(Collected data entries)
>>>

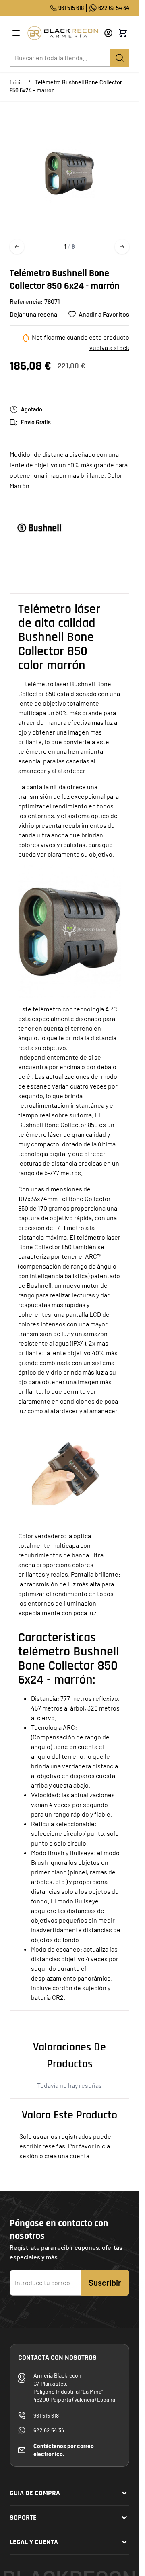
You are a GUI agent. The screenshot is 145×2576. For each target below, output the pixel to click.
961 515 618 (71, 7)
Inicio (17, 82)
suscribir (105, 2283)
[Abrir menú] (16, 33)
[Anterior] (17, 246)
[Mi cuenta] (108, 33)
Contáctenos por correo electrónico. (63, 2450)
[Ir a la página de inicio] (63, 33)
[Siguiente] (122, 246)
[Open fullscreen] (69, 173)
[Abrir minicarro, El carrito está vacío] (122, 33)
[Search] (119, 58)
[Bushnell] (40, 527)
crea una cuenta (66, 2155)
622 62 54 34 (113, 7)
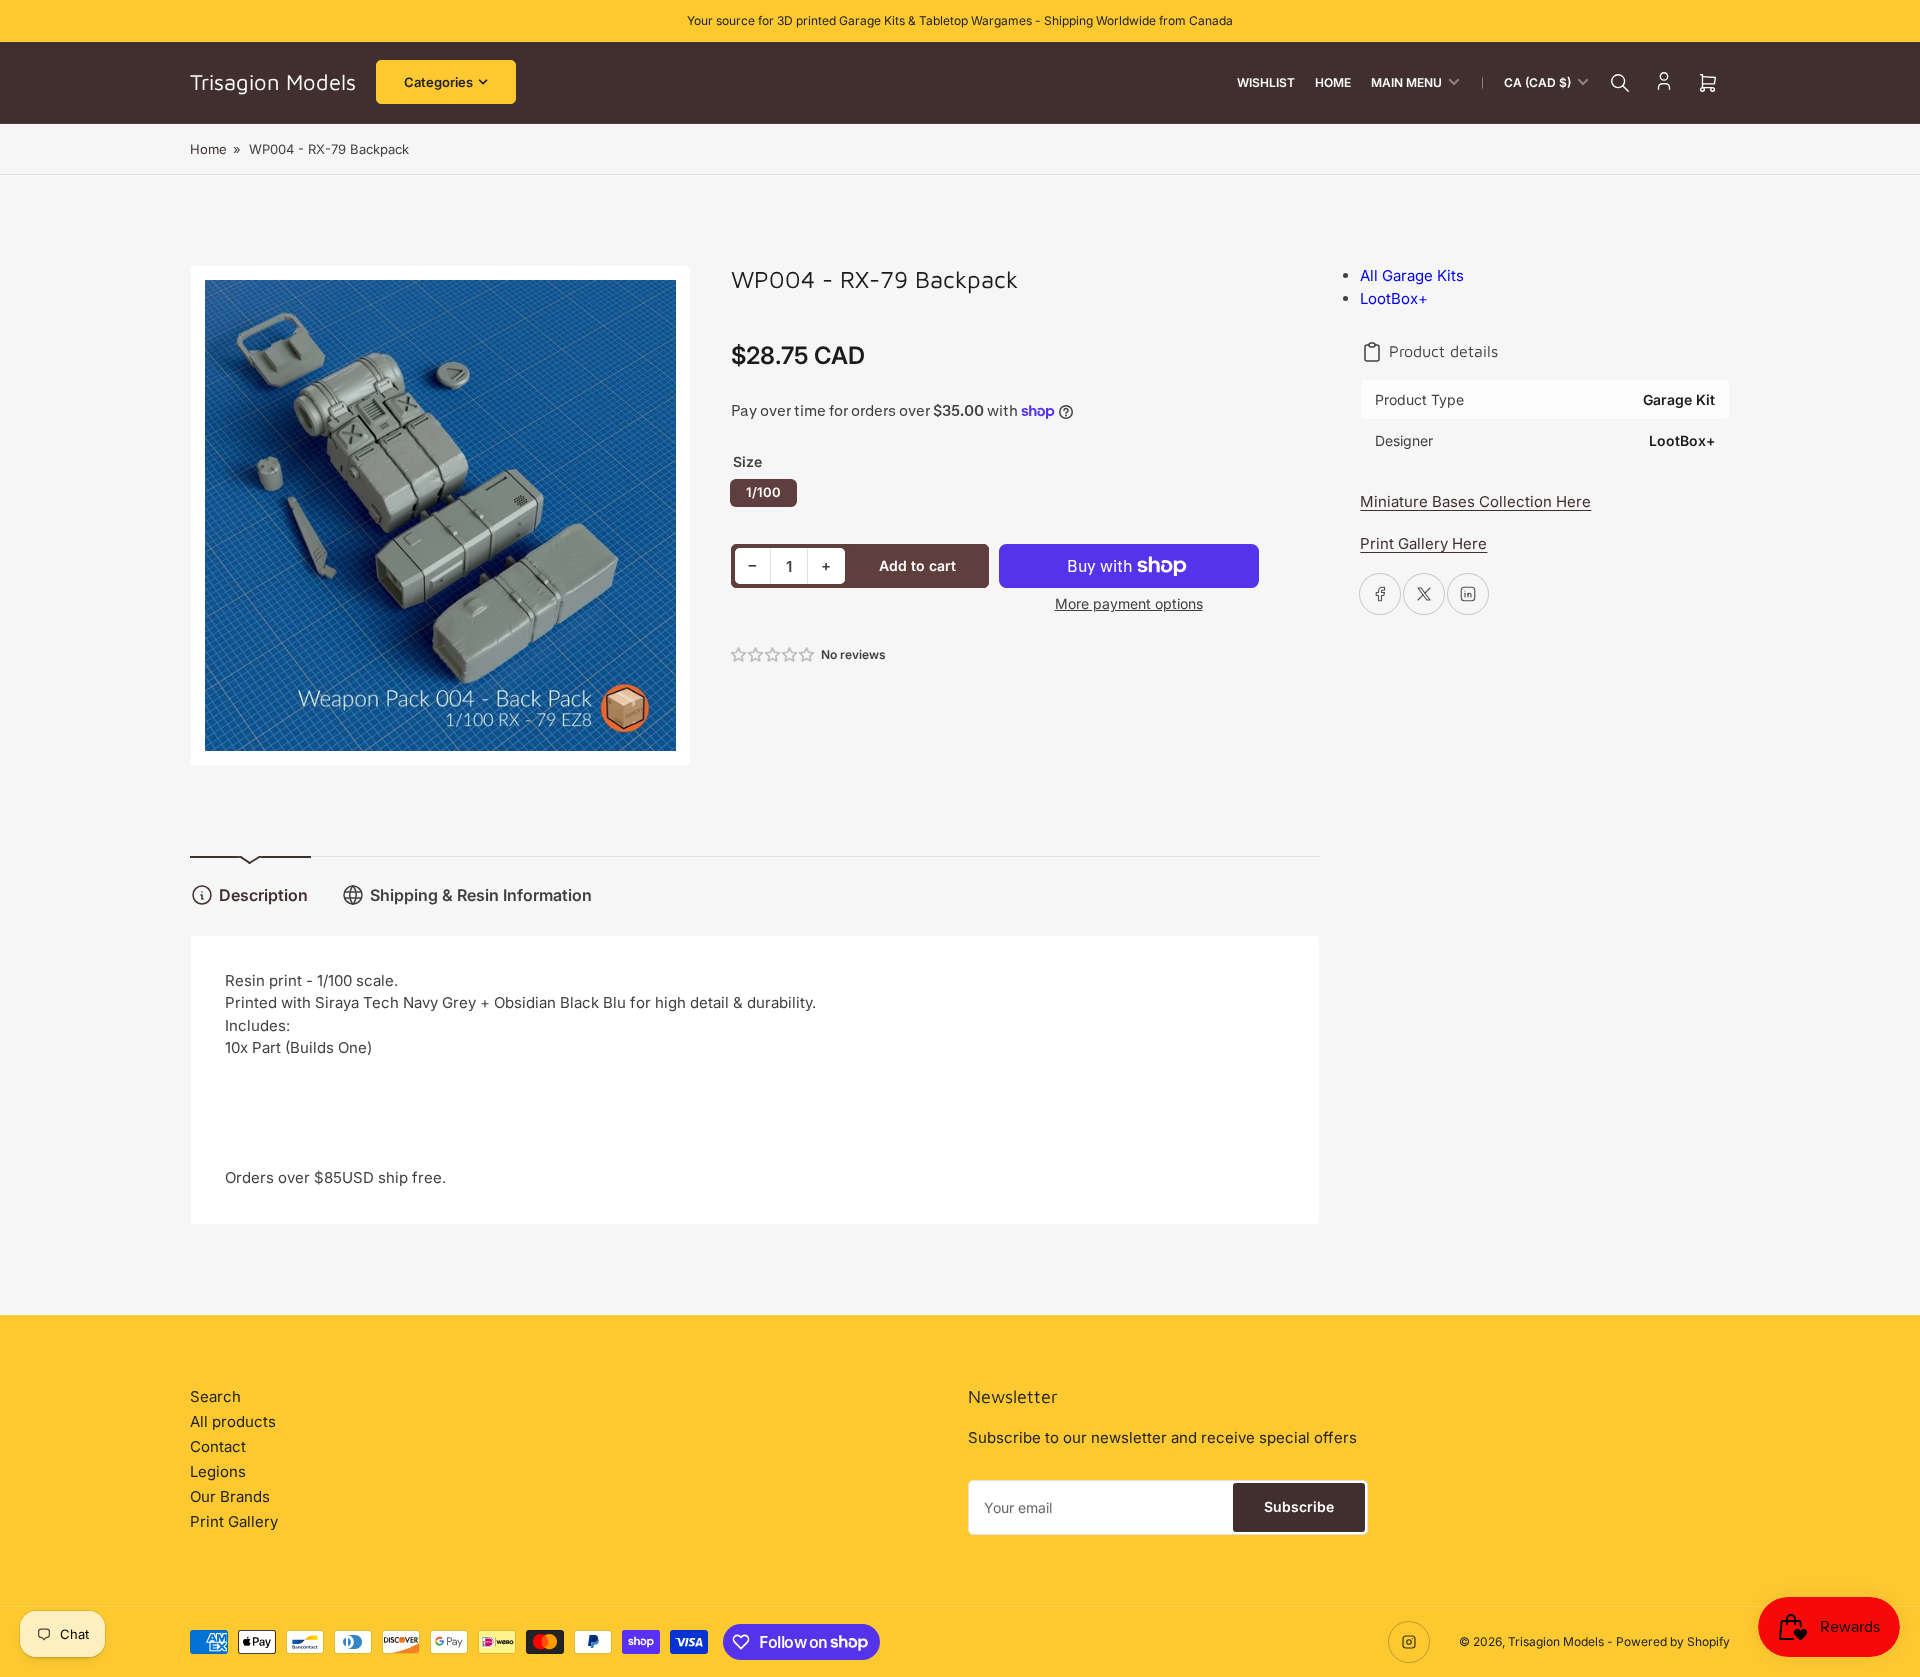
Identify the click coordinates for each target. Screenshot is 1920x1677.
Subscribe (1299, 1506)
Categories (438, 82)
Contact (218, 1446)
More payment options (1129, 603)
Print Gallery (234, 1521)
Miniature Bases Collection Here (1475, 501)
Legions (218, 1471)
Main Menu (1406, 82)
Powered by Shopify (1673, 1641)
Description (263, 895)
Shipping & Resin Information (481, 895)
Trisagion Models (1556, 1641)
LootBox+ (1394, 298)
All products (233, 1421)
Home (1333, 82)
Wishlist (1266, 82)
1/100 (763, 492)
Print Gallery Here (1423, 543)
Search (215, 1396)
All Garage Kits (1412, 275)
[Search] (1620, 83)
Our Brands (230, 1496)
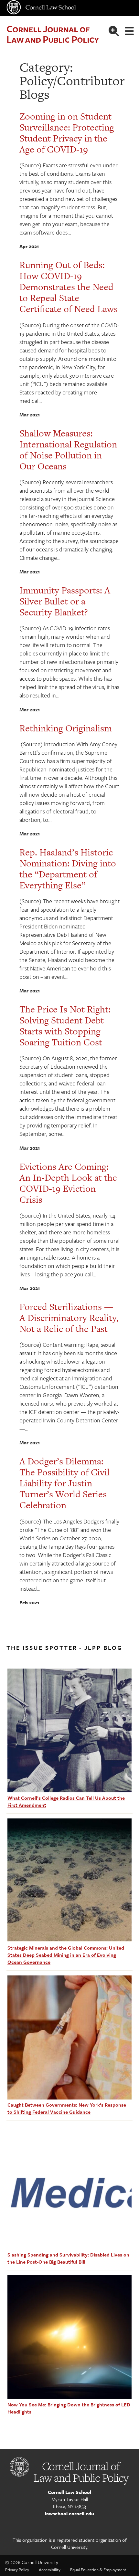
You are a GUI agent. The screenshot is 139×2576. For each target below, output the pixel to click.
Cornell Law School (69, 2492)
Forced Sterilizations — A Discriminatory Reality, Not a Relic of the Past (69, 1317)
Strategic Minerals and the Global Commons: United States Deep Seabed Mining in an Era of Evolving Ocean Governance (65, 1954)
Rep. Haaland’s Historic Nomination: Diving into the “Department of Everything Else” (67, 869)
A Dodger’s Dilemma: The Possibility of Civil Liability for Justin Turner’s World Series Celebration (64, 1483)
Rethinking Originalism (65, 728)
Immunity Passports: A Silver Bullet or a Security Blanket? (64, 601)
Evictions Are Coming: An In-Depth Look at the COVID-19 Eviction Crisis (68, 1183)
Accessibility (49, 2569)
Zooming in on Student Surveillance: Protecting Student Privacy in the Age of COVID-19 (66, 133)
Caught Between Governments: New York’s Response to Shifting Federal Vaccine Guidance (66, 2108)
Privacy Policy (17, 2569)
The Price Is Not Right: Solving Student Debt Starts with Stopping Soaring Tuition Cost (65, 1026)
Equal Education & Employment (98, 2569)
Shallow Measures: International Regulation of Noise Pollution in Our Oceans (68, 450)
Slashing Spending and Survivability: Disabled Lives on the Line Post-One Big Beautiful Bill (68, 2258)
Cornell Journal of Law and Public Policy (52, 34)
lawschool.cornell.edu (69, 2513)
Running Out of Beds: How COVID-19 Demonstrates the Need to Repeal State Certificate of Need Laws (68, 286)
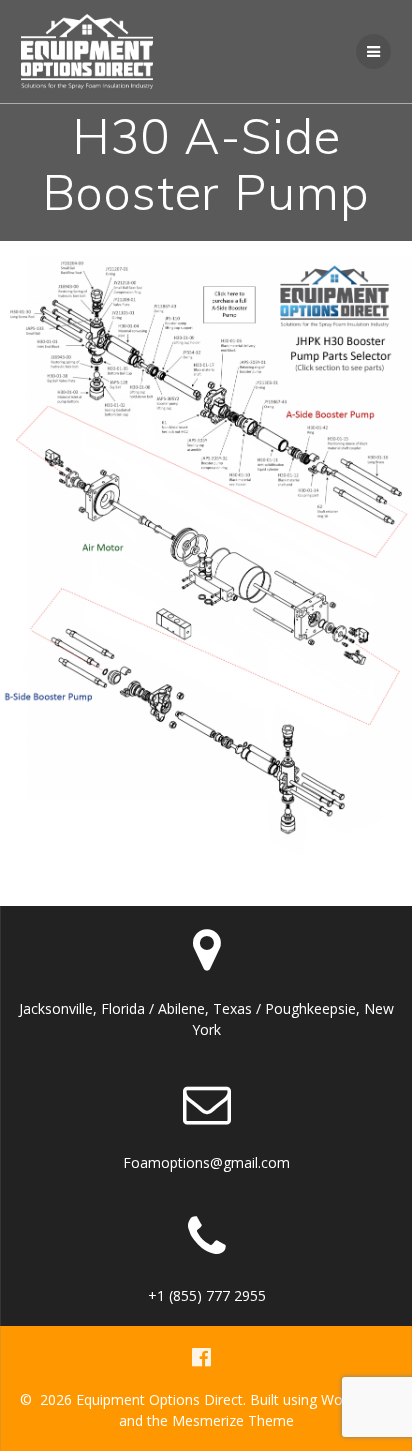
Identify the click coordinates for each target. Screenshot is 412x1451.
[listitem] (211, 431)
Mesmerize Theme (233, 1420)
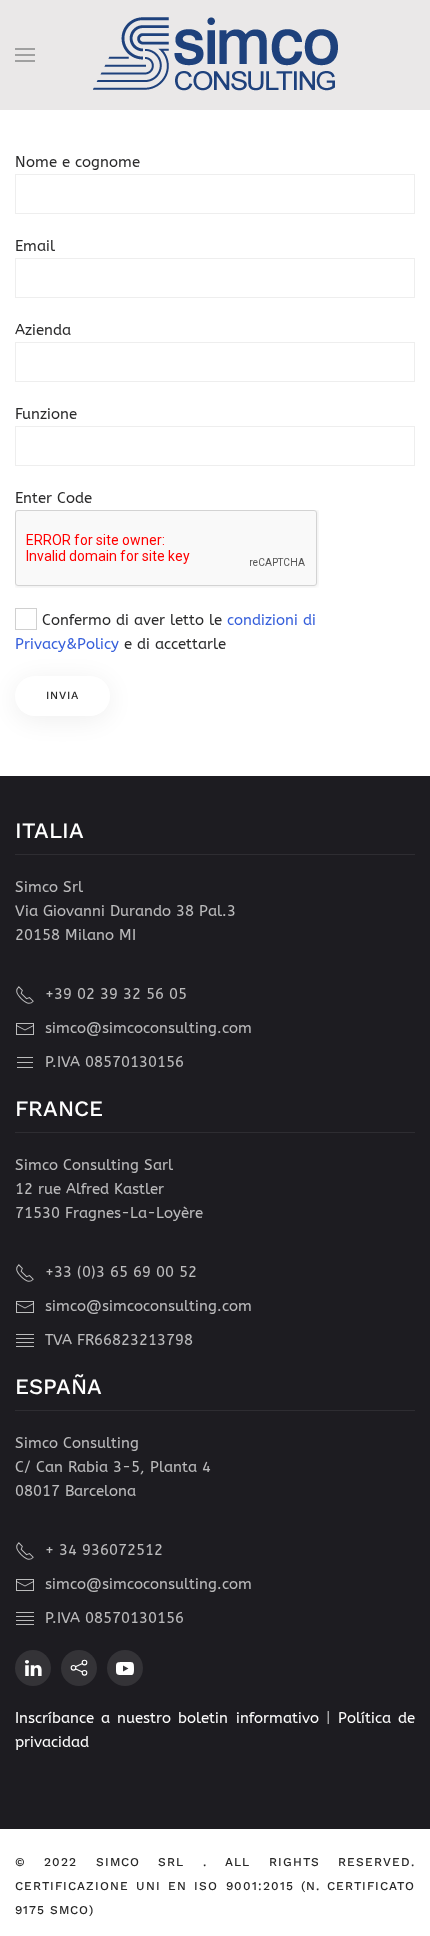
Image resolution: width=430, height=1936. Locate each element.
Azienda (43, 330)
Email (35, 246)
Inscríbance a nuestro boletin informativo (170, 1718)
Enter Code (53, 498)
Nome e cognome (77, 162)
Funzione (46, 414)
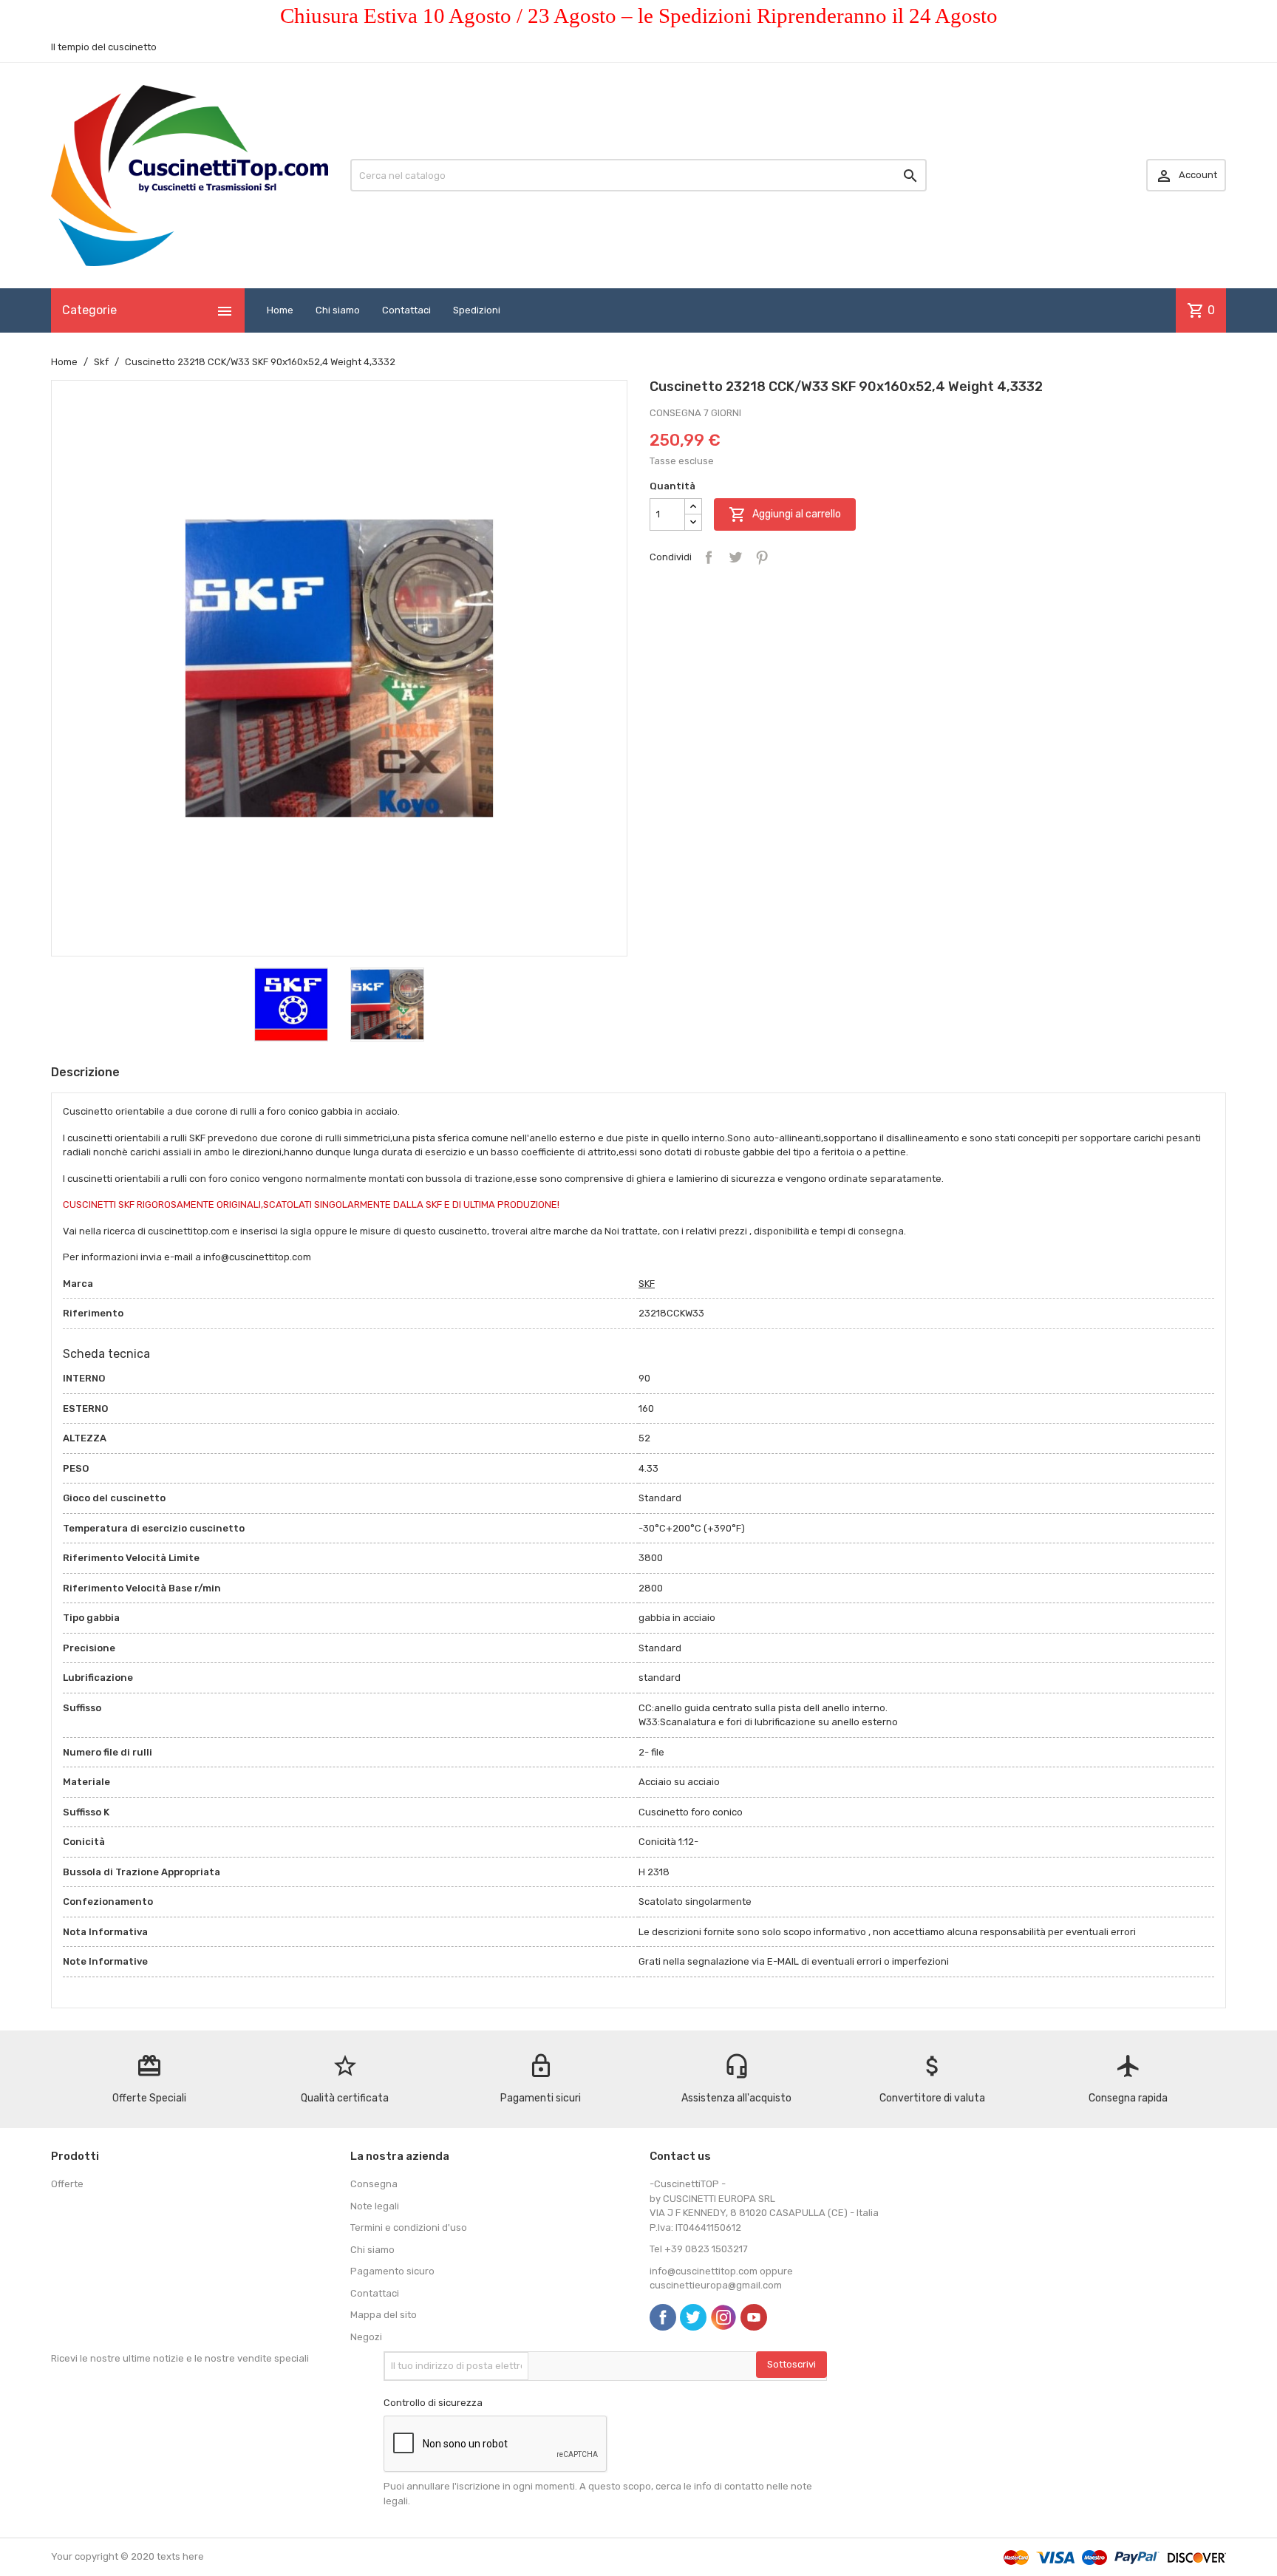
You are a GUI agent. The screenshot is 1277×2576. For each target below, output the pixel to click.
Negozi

<<<

Copy exactly the stretch of data above from the line with "Cornell Law School (69, 2492)" through the line with "Shallow Measures: International", and omit all other lines.

--- ANSWER BOX ---
Cornell Law School (69, 2492)
Forced Sterilizations — A Discriminatory Reality, Not a Relic of the Past (69, 1317)
Strategic Minerals and the Global Commons: United States Deep Seabed Mining in an Era of Evolving Ocean Governance (65, 1954)
Rep. Haaland’s Historic Nomination: Diving into the “Department of Everything Else” (67, 869)
A Dodger’s Dilemma: The Possibility of Civil Liability for Justin Turner’s World Series Celebration (64, 1483)
Rethinking Originalism (65, 728)
Immunity Passports: A Silver Bullet or a Security Blanket? (64, 601)
Evictions Are Coming: An In-Depth Look at the COVID-19 Eviction Crisis (68, 1183)
Accessibility (49, 2569)
Zooming in on Student Surveillance: Protecting Student Privacy in the Age of COVID-19 (66, 133)
Caught Between Governments: New York’s Response to Shifting Federal Vaccine Guidance (66, 2108)
Privacy Policy (17, 2569)
The Price Is Not Right: Solving Student Debt Starts with Stopping Soaring Tuition Cost (65, 1026)
Equal Education & Employment (98, 2569)
Shallow Measures: International Regulation of Noise Pollution in Our Oceans (68, 450)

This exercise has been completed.